A class that, like so many others, this year, couldn’t physically attend their own graduation (although this class had a far darker reason for not being there).

So far, so good. But then they did something that sent them skyrocketing off the charts on that “how the hell”-o-meter.

They got David Keene, former president and current board member of the NRA, and John Lott, American economist, political commentator and gun rights advocate – people who actively blocked common sense reform – to deliver the key speeches to the lost class.

What a haunting sight – key adversaries delivering impassioned speeches to row after row of empty seats; trying to inspire a horrific graduating class that their actions had helped create.

There was no camera trickery here. No add ons to distract.

Just the sheer magnitude of the stat, and the sheer audaciousness of what the agency and their client had done.

What I find most compelling about The Lost Class is the fact that, had these guys bothered to do the most basic of background checks – the very thing Change the Ref was seeking – they would have realised the ruse.
It’s a tragic, awful, fitting irony. And it makes this project an absolute standout for me.

Nicolas Lautier – BETC Paris, Creative Director

My pick: Shutter Ads – Heineken

2021 is a year marked by COVID. Many brands felt the need to communicate during this period, but they were not really legitimate to speak on this topic.

All the ad agencies around the world received at least one brief about this type of communication. Us, creatives, we all had the same starting point here.

What I really like in this project is the simplicity of the idea, and the relevance and legitimacy for Heineken to produce it.

Add to it the global scale of the project, that mimics the worldwide spread and impact of COVID, and there is everything in this campaign.
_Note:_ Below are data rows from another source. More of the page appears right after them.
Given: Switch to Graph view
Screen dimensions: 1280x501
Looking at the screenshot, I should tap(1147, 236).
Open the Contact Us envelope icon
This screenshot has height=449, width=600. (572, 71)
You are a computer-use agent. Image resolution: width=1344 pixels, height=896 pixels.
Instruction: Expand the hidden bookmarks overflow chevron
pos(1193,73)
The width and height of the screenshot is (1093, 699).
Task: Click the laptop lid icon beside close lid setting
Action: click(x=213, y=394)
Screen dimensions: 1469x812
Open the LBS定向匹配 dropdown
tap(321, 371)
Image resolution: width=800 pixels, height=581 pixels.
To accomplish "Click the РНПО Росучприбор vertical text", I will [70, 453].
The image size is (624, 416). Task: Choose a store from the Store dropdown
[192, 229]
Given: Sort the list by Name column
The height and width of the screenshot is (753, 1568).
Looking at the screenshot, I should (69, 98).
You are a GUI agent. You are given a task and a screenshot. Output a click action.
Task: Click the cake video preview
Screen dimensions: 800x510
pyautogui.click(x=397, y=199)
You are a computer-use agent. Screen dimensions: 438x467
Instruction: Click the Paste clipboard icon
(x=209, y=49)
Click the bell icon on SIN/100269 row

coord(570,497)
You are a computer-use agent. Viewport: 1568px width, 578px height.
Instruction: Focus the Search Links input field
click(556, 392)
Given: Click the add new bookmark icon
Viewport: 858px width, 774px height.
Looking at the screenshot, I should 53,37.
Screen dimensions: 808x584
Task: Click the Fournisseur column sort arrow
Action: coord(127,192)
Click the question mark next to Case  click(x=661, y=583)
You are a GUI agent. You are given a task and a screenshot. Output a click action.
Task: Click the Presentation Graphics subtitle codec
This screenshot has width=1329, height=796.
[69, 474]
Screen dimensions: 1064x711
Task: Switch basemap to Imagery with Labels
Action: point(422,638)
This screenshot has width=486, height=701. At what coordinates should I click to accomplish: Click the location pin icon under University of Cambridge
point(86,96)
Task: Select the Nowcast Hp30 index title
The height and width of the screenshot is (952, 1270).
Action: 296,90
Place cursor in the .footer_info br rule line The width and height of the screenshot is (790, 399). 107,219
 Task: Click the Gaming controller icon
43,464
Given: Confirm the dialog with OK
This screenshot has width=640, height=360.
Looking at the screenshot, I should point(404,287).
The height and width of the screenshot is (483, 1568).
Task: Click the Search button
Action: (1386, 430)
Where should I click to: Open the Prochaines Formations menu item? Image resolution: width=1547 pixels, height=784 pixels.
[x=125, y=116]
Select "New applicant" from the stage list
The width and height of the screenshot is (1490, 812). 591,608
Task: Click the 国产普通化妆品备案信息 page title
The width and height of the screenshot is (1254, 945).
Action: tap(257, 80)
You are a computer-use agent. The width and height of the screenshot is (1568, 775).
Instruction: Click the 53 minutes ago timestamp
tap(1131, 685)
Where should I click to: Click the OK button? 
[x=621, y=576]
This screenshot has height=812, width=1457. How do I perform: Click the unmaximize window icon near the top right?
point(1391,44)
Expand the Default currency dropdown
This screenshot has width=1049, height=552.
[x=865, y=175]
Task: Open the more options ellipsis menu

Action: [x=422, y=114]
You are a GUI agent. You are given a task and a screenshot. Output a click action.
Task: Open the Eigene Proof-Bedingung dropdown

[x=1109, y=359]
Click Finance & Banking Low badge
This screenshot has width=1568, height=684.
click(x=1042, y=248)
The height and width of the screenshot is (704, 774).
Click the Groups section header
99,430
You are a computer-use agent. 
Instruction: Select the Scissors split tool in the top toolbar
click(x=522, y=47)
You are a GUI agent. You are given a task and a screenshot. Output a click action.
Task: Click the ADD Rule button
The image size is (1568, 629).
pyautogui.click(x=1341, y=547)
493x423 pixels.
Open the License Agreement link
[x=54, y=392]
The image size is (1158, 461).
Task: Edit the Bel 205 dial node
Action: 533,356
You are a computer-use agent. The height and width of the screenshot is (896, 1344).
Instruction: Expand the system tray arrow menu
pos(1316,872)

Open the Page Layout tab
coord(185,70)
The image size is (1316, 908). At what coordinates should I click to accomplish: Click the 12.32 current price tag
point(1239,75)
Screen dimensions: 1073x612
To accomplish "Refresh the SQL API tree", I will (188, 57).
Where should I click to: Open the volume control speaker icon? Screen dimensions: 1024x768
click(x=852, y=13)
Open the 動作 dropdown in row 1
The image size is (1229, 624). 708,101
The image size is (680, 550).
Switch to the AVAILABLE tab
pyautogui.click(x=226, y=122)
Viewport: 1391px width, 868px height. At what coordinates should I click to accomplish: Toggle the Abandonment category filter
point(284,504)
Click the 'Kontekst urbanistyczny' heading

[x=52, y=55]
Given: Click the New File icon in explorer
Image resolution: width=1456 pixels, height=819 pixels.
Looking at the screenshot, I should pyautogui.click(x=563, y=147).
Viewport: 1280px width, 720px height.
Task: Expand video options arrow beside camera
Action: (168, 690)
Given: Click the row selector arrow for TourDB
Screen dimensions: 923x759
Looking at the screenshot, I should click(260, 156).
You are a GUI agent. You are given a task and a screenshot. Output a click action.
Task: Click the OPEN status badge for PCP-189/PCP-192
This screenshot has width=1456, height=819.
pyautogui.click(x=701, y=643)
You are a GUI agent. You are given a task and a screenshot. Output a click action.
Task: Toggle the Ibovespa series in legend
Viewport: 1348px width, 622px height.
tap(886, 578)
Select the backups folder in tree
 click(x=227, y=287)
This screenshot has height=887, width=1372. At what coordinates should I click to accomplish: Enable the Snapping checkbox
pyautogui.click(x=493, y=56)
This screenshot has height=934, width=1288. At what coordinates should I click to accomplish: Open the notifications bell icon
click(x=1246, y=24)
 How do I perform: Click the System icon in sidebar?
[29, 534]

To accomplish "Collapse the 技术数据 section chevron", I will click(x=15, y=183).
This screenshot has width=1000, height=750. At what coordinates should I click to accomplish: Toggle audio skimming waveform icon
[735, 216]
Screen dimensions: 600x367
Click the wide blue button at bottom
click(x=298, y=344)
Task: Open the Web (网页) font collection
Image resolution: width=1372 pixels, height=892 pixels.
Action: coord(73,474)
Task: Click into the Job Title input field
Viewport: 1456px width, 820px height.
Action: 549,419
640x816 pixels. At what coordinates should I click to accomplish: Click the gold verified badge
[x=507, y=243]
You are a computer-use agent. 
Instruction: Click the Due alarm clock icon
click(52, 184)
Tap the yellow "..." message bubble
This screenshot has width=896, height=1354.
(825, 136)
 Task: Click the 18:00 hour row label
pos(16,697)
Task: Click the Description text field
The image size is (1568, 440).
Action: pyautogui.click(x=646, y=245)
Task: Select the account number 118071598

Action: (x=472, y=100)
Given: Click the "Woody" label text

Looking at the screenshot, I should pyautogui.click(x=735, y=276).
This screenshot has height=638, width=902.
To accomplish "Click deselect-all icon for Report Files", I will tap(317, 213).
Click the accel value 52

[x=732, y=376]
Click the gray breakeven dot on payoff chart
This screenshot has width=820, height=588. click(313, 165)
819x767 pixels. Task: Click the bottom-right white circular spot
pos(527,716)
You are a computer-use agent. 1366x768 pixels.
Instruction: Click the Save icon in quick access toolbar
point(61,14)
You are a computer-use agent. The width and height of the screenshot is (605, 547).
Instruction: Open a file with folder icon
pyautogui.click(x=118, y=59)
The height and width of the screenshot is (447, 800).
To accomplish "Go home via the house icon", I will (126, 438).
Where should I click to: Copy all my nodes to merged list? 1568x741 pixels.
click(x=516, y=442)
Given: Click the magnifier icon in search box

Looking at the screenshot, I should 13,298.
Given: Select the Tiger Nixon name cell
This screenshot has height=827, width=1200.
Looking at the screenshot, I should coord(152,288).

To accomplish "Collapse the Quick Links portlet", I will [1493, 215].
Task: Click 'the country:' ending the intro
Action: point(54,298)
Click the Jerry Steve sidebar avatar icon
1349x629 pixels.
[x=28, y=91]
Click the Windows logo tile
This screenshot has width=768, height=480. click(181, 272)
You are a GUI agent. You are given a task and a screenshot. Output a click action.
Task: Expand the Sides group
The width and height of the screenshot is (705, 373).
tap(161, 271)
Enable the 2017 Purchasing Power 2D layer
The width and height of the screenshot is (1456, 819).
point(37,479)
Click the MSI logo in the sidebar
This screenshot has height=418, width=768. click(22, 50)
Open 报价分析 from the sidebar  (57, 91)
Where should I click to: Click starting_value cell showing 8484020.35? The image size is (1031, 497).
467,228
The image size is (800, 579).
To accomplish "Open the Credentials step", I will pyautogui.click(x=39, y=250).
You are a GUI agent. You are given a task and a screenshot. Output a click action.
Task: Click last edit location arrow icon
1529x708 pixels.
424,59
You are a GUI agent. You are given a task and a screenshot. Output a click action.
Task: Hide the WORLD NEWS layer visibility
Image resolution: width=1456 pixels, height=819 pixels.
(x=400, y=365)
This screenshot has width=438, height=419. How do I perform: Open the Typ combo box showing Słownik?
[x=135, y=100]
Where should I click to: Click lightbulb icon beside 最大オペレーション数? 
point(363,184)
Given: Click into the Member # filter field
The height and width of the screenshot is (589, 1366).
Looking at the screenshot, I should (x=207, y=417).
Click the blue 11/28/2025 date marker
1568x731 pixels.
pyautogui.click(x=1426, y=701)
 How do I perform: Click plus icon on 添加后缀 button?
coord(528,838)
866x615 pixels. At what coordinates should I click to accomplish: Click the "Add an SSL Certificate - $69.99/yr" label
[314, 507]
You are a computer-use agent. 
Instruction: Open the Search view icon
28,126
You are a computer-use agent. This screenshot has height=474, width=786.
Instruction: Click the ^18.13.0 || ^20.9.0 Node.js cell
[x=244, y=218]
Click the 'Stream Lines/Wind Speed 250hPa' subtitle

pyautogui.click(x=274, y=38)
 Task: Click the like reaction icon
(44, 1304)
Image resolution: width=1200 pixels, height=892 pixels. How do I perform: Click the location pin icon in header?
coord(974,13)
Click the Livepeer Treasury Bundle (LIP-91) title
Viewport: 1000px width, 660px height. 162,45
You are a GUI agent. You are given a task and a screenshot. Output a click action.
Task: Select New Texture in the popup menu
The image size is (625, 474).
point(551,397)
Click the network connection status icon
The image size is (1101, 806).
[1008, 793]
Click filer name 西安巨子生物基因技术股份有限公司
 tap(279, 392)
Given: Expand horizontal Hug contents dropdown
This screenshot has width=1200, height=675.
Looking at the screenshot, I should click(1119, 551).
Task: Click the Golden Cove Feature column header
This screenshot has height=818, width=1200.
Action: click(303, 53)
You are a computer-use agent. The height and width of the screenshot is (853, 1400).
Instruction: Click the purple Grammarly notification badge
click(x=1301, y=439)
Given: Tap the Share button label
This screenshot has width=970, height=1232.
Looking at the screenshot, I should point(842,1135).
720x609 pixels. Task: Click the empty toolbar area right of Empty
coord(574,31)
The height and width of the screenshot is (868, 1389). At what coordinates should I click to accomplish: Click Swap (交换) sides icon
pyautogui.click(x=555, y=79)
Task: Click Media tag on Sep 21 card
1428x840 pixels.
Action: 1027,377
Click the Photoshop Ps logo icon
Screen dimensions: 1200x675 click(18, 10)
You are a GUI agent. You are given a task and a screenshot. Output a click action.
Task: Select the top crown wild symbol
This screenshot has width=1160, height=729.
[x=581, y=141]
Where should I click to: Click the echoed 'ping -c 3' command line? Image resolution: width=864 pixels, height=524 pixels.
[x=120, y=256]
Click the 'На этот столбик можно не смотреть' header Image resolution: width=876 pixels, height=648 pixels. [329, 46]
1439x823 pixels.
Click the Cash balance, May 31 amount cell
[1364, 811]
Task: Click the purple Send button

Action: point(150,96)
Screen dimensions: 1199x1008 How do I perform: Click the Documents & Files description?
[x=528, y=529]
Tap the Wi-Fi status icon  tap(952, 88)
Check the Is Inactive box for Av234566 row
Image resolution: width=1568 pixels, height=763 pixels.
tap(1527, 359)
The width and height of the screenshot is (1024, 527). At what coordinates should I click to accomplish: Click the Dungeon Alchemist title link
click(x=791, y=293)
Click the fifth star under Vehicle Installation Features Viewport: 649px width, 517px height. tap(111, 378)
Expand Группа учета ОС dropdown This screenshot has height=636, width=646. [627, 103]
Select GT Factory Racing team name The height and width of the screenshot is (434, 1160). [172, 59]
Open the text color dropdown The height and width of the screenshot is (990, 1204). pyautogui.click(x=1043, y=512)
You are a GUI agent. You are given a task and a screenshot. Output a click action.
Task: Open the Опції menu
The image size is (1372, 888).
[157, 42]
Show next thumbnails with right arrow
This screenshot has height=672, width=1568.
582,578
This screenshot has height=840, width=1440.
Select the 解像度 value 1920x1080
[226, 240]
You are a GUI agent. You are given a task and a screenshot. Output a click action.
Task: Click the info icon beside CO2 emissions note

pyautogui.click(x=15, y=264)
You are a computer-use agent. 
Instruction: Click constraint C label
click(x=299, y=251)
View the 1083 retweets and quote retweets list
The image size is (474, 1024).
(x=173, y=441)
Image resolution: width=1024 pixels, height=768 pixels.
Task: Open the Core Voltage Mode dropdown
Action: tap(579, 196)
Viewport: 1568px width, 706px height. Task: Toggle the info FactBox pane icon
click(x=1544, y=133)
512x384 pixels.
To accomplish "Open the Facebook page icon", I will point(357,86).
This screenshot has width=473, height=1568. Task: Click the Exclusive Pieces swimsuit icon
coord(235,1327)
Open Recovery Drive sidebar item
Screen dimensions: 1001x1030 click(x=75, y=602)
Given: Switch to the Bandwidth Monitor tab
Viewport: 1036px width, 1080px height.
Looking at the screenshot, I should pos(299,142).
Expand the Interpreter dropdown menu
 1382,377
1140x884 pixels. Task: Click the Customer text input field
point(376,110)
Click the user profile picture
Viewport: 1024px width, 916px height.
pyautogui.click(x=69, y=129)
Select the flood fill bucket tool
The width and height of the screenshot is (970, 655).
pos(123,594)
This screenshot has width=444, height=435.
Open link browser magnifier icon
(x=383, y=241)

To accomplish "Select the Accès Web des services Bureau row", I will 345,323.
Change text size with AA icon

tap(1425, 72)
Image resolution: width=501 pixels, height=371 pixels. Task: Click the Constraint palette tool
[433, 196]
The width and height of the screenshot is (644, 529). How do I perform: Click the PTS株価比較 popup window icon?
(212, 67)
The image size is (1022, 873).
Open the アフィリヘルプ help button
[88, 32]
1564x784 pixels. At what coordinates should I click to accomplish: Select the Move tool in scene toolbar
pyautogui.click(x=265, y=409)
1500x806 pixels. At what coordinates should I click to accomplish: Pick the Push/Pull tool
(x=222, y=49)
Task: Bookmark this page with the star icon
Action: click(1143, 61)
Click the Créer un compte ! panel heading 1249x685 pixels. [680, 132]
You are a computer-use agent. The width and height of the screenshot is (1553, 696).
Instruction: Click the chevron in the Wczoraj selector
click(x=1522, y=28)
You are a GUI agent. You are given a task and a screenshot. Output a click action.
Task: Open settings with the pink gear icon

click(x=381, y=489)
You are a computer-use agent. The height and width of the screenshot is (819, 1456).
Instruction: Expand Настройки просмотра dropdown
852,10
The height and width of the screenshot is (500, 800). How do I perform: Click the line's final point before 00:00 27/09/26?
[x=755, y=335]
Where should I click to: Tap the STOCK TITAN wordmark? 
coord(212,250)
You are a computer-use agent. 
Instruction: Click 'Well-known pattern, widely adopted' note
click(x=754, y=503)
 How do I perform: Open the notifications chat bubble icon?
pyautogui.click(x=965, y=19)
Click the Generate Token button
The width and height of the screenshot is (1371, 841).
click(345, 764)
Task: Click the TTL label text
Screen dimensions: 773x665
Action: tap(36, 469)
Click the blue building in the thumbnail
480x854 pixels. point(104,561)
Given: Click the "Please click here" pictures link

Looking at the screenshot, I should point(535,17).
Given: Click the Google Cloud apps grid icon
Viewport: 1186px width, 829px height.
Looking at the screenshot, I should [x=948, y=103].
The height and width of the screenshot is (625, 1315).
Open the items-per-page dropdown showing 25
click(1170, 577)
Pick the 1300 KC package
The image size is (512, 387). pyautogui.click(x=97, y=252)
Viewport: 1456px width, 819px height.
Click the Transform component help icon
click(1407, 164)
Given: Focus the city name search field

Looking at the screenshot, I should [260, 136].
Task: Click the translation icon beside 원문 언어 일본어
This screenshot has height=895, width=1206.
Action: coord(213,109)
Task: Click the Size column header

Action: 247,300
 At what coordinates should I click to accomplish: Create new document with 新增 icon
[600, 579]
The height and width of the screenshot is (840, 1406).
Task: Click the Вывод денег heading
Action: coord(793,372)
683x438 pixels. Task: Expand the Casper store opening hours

It is a really intelligent media idea, hyper contextualised, that brings everybody on board and is a real solution in an unprecedented circumstance.

And more than a simple creative idea, it is a creative solution. Maybe, that’s what this COVID year will have taught us. In a context of crisis, communications from brands should bring us solutions, otherwise they might be perceived as illegitimate and opportunistic.